**WHAT IS BEING ASKED**
Write the next part of the passage below on federal opioid grant funding, starting after its last sentence.

**TEXT SEGMENT**
§ §

Barriers for Tribes: The GAO has also highlighted specific challenges faced by tribal nations. In its 2024 report, the GAO found that “grant-related administrative challenges contribute to some Tribes not participating or not making full use of TOR” grants. These burdens, from complex application processes to stringent reporting requirements, can be overwhelming for smaller tribal governments with limited administrative staff.
The structure of the federal block grant model is at the heart of this accountability gap. By design, these grants give states immense flexibility to tailor their responses. However, this same structure inherently limits the federal government’s visibility and control.
SAMHSA’s primary role is to distribute money to states based on a formula; it is not equipped to micromanage the public health departments of over 50 states and territories. But without a reliable stream of high-quality data flowing up from the local level, a true national-level evaluation of the multi-billion-dollar investment remains out of reach.
Strategic Debates
Beyond the operational challenges identified by government auditors, there are broader strategic debates about how the money is being used and whether the overall approach is the right one.
The Supplantation Issue: A major concern, particularly as opioid settlement funds also become available, is the risk of “supplantation.” This occurs when a state or local government uses new federal or settlement money to pay for existing programs or staff salaries, rather than to fund new or expanded services.
This allows the government to then shift its own state or local funds, which were previously paying for those programs, to fill other budget holes unrelated to the opioid crisis. While not always explicitly prohibited, this practice undermines the goal of the new funding, which is to supplement, not replace, existing efforts.
Allocation Equity and the Evolving Crisis: As the overdose crisis has morphed from one driven by prescription opioids to one dominated by illicit fentanyl and, increasingly, stimulants like methamphetamine, critics question whether the funding formulas and program names are keeping pace.
Although SOR funds can now be used to address stimulant use, the allocation formula that determines how much money each state gets is still based primarily on opioid-related metrics. This could potentially disadvantage a state that is experiencing a severe methamphetamine crisis but has a comparatively lower opioid mortality rate.

§ §

**DATA SHOWN**
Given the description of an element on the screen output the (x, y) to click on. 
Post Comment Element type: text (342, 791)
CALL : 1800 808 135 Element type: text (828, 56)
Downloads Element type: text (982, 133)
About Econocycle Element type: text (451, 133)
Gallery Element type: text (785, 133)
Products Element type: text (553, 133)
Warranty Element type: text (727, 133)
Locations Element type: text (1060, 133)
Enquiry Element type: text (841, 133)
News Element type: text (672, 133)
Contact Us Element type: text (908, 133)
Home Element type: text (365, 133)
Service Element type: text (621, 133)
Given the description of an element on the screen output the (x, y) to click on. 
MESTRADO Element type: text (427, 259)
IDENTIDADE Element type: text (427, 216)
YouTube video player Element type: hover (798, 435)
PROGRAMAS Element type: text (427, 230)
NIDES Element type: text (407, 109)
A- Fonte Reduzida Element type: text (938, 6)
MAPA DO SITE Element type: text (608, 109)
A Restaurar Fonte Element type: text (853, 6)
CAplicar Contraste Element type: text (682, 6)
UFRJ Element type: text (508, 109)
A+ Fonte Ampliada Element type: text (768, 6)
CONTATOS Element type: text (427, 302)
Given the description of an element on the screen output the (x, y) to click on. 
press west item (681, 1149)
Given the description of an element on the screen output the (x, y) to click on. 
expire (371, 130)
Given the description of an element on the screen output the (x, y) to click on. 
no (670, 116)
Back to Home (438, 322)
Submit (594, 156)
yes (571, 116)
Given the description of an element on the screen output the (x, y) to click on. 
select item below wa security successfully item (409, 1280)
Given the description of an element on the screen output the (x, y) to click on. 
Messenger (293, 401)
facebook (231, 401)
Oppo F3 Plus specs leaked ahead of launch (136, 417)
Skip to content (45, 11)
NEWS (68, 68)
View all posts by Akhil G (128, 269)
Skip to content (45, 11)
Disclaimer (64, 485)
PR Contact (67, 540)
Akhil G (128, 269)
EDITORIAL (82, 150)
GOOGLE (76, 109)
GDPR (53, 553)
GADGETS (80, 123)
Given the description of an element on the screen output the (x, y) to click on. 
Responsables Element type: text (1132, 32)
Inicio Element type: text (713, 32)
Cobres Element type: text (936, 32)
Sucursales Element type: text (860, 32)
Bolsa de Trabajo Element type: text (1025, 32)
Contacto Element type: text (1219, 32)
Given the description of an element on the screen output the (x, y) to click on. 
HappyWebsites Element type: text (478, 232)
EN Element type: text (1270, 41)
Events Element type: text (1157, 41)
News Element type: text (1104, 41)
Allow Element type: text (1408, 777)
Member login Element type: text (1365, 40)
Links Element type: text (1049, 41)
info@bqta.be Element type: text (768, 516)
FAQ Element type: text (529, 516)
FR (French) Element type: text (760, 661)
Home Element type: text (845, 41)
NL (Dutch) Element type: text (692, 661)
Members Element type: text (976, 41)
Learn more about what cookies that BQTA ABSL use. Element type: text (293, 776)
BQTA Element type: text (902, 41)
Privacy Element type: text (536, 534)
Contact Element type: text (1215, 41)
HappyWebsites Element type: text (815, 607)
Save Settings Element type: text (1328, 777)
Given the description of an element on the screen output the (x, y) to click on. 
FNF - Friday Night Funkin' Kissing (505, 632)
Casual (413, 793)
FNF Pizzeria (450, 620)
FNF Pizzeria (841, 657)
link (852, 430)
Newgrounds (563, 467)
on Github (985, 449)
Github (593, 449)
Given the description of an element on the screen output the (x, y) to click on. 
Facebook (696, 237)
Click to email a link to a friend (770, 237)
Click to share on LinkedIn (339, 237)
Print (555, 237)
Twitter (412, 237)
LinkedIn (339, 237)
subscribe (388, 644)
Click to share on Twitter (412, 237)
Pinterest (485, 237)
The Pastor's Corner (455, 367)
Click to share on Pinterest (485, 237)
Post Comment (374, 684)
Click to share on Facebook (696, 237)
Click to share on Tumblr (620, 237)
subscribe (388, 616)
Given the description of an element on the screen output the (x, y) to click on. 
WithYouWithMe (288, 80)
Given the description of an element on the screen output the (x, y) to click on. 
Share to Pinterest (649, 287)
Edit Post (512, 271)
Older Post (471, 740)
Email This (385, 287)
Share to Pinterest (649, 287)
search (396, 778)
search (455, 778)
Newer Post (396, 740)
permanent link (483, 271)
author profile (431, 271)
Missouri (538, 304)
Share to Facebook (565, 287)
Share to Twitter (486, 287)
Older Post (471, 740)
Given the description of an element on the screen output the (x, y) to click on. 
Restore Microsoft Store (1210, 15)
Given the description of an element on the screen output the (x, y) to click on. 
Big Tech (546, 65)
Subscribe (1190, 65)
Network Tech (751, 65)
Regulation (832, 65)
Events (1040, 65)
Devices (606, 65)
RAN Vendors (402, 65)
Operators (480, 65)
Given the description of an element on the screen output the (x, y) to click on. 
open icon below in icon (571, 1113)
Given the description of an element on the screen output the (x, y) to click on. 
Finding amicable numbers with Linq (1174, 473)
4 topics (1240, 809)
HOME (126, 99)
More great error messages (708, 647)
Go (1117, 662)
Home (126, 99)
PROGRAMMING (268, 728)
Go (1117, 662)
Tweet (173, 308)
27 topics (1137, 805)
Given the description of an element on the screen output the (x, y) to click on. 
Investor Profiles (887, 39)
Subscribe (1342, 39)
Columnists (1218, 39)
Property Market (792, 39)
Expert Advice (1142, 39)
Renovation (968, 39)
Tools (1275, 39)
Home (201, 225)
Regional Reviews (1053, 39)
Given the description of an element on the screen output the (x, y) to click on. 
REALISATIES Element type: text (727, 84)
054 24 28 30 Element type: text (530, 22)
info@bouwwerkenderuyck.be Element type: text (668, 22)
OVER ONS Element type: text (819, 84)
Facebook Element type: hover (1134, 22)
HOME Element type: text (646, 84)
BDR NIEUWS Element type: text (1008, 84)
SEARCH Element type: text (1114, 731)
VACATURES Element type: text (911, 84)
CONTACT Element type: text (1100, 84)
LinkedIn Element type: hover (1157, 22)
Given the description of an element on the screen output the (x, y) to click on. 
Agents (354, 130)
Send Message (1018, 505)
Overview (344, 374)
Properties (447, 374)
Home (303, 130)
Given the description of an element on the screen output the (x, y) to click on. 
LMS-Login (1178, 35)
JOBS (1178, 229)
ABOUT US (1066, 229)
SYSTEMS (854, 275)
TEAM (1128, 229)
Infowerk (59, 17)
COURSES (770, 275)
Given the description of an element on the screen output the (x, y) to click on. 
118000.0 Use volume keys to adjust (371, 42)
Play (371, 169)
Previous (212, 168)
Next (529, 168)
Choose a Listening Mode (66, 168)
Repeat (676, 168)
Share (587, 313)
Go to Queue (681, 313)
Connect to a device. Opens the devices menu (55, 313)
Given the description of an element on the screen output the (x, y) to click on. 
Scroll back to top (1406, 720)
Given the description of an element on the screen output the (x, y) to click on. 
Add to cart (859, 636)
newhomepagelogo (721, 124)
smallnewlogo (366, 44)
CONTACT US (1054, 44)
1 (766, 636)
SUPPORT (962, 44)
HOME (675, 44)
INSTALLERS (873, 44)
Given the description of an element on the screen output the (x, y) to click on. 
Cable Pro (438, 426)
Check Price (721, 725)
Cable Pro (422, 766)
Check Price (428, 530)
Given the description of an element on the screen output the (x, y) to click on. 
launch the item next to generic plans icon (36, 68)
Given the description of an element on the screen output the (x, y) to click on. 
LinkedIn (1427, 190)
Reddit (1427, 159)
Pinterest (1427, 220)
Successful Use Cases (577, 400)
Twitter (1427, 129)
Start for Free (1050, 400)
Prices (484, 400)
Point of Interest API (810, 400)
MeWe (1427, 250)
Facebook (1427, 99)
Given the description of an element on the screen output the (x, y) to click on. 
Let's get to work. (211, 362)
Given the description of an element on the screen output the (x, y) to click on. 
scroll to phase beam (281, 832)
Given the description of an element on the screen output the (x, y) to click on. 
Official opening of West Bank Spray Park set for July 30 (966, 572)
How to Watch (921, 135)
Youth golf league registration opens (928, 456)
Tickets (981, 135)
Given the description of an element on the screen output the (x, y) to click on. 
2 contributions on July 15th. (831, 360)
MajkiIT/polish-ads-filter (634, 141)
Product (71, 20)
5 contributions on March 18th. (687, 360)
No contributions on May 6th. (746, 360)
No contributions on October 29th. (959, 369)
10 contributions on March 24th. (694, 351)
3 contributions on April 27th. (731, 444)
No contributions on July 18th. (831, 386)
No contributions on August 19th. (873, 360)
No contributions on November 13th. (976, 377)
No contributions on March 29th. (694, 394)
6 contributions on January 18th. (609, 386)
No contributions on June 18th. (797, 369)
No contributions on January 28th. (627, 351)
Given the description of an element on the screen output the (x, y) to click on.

§ §

**TASK OUTPUT**
Treatment vs. Supply Reduction: While the vast majority of HHS-administered grant funding supports public health approaches like treatment, prevention, and harm reduction, there is an ongoing national debate about the proper balance between these “demand reduction” strategies and “supply reduction” efforts like law enforcement and border interdiction.
Some research indicates that community stakeholders and people with lived experience of drug use would prioritize funding for treatment and harm reduction far more heavily, and allocate significantly less to law enforcement and supply-side interventions, than current government budgets reflect.
The challenges in implementing the federal opioid grants are not new problems created by the crisis. Instead, the massive influx of funding has thrown a harsh spotlight on the pre-existing weaknesses in America’s public health infrastructure.
State and local health departments, after decades of being underfunded, were suddenly asked to manage an unprecedented public health emergency and administer billions of dollars in new funding. Their struggles with slow procurement, inadequate data systems, and workforce shortages are symptoms of a system that was already strained to its breaking point.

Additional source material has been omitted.